One limitation of this study is related to fecal culture sensitivity constraints. In the current study, the limited pool test sensitivity for light shedders (1 to 10 CPT), possibly due to the dilution effect, may have failed to detect Map in some of the fecal pools and as a result may have underestimated the true WHP. The use of sedimentation as a concentration method for fecal culture as in the current study has previously been reported as being less sensitive than the centrifugation method at detecting cows that are low shedders (20,21).
The literature provides several methods for estimating the prevalence of infection from pooled results, most of which are frequentist in nature (16,22). While frequentist methods do not take existing information about population prevalence into account, Bayesian methods allow such information to be incorporated (23). The estimation of the individual prevalence of JD based on fecal pool prevalence for Map was first described (using the Bayesian method) in a California study with a 4% animal level prevalence (95% CI, 2% to 8%) (17). This difference from our results is likely due to differences in climate, housing, management, and herd size in dairy herds between California and those in Minnesota. When evaluating the results obtained by the 3 methods, it is important to consider that they assume random sampling and random allocation of the cows into the pools. In the current study, fecal pools were formed based on age order.
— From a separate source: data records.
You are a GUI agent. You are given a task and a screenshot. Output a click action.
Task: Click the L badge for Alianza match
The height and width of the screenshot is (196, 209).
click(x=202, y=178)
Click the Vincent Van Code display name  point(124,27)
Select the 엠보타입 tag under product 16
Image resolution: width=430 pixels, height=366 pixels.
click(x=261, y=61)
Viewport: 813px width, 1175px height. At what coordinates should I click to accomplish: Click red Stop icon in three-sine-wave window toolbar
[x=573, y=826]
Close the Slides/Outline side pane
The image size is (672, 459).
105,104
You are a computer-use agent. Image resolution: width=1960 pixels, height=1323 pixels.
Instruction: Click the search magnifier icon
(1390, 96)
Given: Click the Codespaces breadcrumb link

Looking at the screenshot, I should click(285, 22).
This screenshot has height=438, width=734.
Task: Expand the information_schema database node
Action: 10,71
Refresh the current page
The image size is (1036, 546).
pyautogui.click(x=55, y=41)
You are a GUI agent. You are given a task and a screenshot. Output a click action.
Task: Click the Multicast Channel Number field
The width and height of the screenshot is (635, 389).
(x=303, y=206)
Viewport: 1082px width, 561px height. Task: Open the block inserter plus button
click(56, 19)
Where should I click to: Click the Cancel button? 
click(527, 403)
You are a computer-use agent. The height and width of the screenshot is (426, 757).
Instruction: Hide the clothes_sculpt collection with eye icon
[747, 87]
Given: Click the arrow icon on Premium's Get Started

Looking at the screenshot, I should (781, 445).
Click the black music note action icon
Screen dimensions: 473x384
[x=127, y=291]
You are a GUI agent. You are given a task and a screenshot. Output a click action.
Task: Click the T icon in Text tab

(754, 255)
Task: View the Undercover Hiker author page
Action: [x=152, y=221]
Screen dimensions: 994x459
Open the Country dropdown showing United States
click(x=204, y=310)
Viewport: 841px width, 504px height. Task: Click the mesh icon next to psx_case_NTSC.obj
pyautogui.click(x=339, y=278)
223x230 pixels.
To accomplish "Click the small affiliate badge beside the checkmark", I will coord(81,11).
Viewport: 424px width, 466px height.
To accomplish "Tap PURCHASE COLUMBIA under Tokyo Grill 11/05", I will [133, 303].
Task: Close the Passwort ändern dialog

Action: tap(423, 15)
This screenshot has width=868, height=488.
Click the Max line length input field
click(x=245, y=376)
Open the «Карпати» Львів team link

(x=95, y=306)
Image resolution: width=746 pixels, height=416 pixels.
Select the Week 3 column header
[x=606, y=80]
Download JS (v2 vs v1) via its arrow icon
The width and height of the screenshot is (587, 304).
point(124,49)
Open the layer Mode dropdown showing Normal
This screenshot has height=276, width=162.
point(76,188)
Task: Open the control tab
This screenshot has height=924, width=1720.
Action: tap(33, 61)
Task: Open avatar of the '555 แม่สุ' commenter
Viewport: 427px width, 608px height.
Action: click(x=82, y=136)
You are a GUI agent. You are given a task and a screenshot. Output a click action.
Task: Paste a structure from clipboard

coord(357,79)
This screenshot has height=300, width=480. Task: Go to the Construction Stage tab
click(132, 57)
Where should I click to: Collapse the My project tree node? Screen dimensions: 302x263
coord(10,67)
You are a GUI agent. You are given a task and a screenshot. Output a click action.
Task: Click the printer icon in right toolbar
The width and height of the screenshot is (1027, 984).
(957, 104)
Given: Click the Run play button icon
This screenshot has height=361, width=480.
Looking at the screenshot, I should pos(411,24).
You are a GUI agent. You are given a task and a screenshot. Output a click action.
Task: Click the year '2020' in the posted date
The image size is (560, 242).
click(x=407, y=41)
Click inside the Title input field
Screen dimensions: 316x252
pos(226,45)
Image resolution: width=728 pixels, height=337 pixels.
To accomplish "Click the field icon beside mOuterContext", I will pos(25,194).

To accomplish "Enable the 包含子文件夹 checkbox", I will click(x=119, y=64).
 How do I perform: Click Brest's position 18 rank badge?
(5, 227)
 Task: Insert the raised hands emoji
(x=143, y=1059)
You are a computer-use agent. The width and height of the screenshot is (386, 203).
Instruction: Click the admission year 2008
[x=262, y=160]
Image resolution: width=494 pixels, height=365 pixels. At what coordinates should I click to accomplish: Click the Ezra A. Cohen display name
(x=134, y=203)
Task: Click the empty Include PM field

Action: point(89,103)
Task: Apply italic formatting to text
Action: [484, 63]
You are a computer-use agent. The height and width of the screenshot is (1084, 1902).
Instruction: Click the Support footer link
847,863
It is expected that any bias due to violation of the random allocation assumption was minimal because of lack of significance of the age order of cows within the fecal pools (data not presented).
The results obtained by the methods that used non-perfect test sensitivity (70%) were expected to differ from the method that assumed perfect test sensitivity. The primary advantage of using the Bayesian approach is that it takes into consideration the uncertainty related to the test sensitivity, specificity, and prevalence. The large (95%) CI of mean within-herd prevalence probably reflects this uncertainty. Since the test sensitivity also depends on the distribution of stages of infection in the test population (23), the estimates using the Bayesian approach are most likely to reflect the real individual prevalence. A recent study (24) used similar methods to estimate the prevalence of ovine JD infection from pooled fecal samples and found that the Bayesian methods produced more variable mean estimates and narrower credible intervals than the frequentist methods, which is in contrast to our findings.
Using a stochastic model, a previous study (10) found that herd sensitivity increased as the proportion of heavy shedders increased. In the current study, the high proportions of herds with at least 1 pool with heavy bacterial load (65%) support this finding. Furthermore, similar to our findings, the previous study (10) found that the probability of detecting at least 1 pool of moderate or heavy shedders was almost 100% in larger and higher prevalence herds. While light fecal shedding cows may represent 70% of the infected animals in heavily infected herds (25), in the current study at least 1 pool was likely to have heavy BL in 65% of the herds.
The greater proportion of high prevalence herds among larger herds (> 100 cows) suggests that common management practices on these farms in areas such as cattle housing and feeding, cow flows, calf rearing, and introduction of cattle from other herds may contribute to the within-herd transmission of JD and therefore to higher prevalence.
The current study provides an estimate of WHP of Map infection from a sample of Minnesota dairy herds. These study results are useful for the JD control program nationwide since there is a need for initial WHP in order to predict future prevalence after JD control programs have been implemented.